João Lourenço discursa quinta-feira no Fórum Global Gateway
Luanda - O Presidente da República e em exercício da União Africana, João Lourenço, discursa, esta quinta-feira, em Bruxelas (Bélgica), na segunda edição do Fórum Global Gateway, promovido pela União europeia.
Para o efeito, João Lourenço deslocou-se, esta quarta-feira, com destino a Bruxelas, tendo recebido cumprimentos de despedida, no Aeroporto Internacional "04 de Fevereiro", da Vice-Presidente da República, Esperança da Costa, e membros do seu Executivo.
No evento, João Lourenço vai discursar em nome da União Africana, para exprimir a visão do continente sobre a estratégia da União Europeia para impulsionar a cooperação com outras geografias, em domínios críticos como investigação, digital, energias renováveis, educação e reforço dos sistemas de saúde.

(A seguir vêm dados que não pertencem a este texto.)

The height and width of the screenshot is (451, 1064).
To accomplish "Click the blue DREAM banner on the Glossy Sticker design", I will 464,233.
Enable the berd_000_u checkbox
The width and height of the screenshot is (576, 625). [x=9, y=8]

O Fórum Global Gateway é uma iniciativa da União Europeia que visa promover a construção de infra-estruturas sustentáveis de alta qualidade, especialmente em países em desenvolvimento e em mercados emergentes, esclarece uma nota de imprensa do Ministério angolano das Relações Exteriores.

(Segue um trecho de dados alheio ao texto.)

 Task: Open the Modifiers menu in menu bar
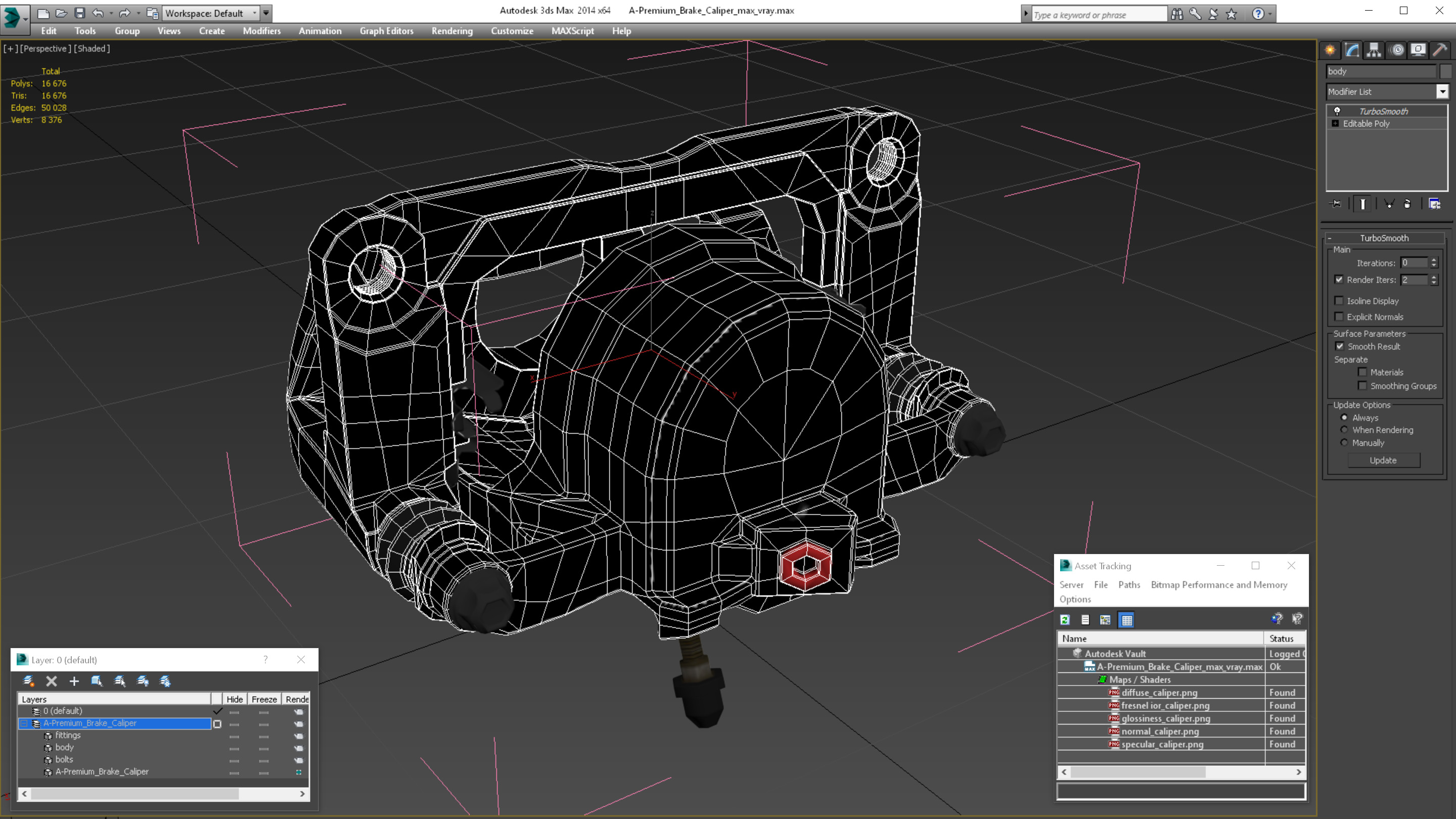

O evento, adianta a nota, reúne Chefes de Estado e de Governo, representantes de organizações multilaterais, instituições financeiras e do sector privado para debaterem oportunidades e desafios da parceria global no actual contexto geopolítico.

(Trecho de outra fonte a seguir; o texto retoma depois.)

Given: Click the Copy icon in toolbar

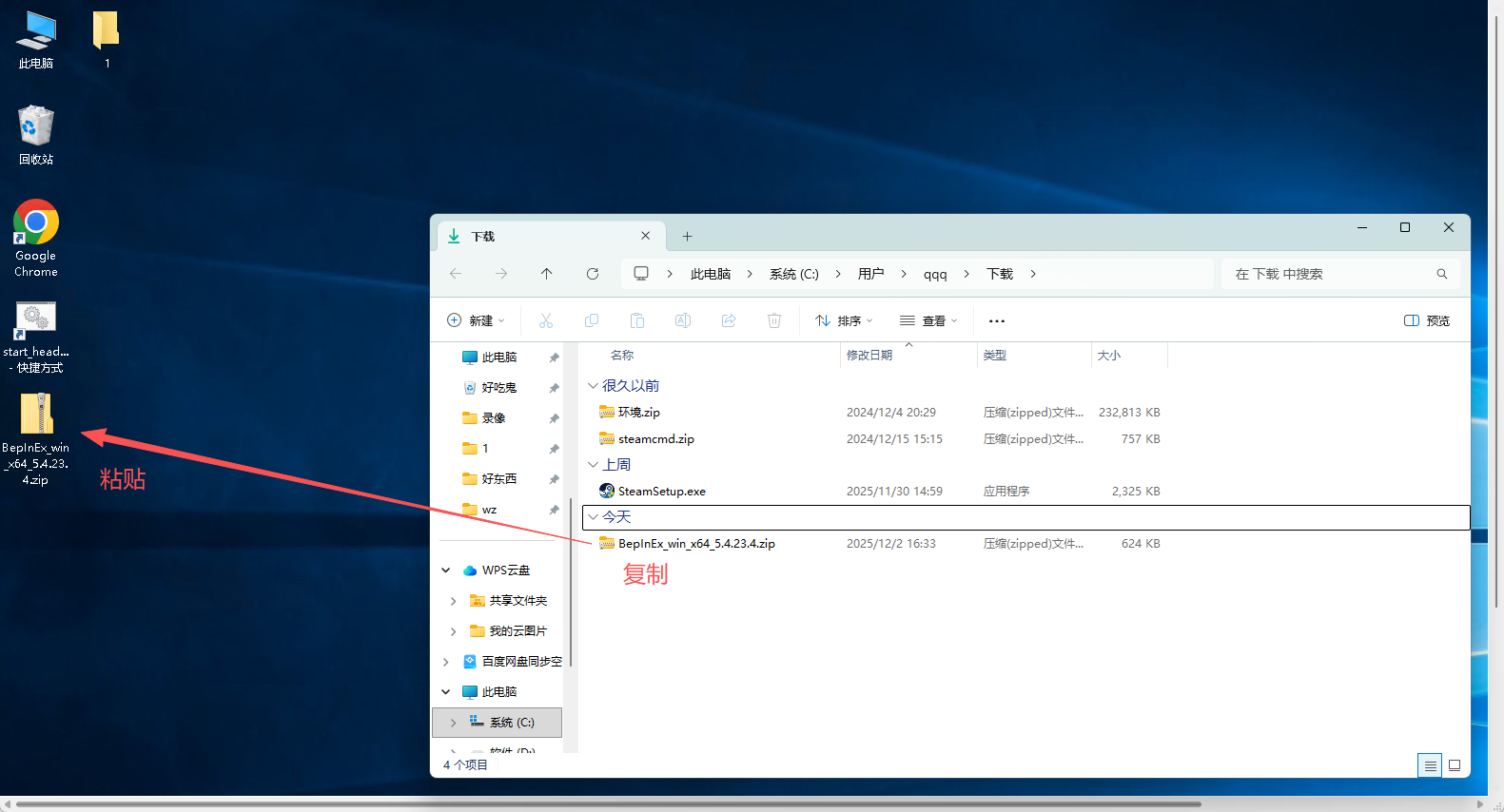Looking at the screenshot, I should (592, 321).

O Fórum Global Gateway foi lançado como parte da estratégia da União Europeia para aumentar o seu envolvimento económico e político global, promovendo uma abordagem mais ampla e inclusiva para conectar as economias do mundo por meio de projectos de infra-estruturas.
O Global Gateway foca em áreas como transporte, energia renovável, saúde, telecomunicações e educação, buscando financiar grandes projectos sustentáveis, transparentes e alinhados com os princípios de governança democrática e de direitos humanos.
O fórum funciona como um espaço de discussão e colaboração entre países, empresas e organizações internacionais para alinhar os interesses e estratégias no desenvolvimento das infra-estruturas, e posiciona-se como uma resposta a iniciativas de outros grandes blocos económicos, como a do Cinturão e Rota da China, adianta a nota.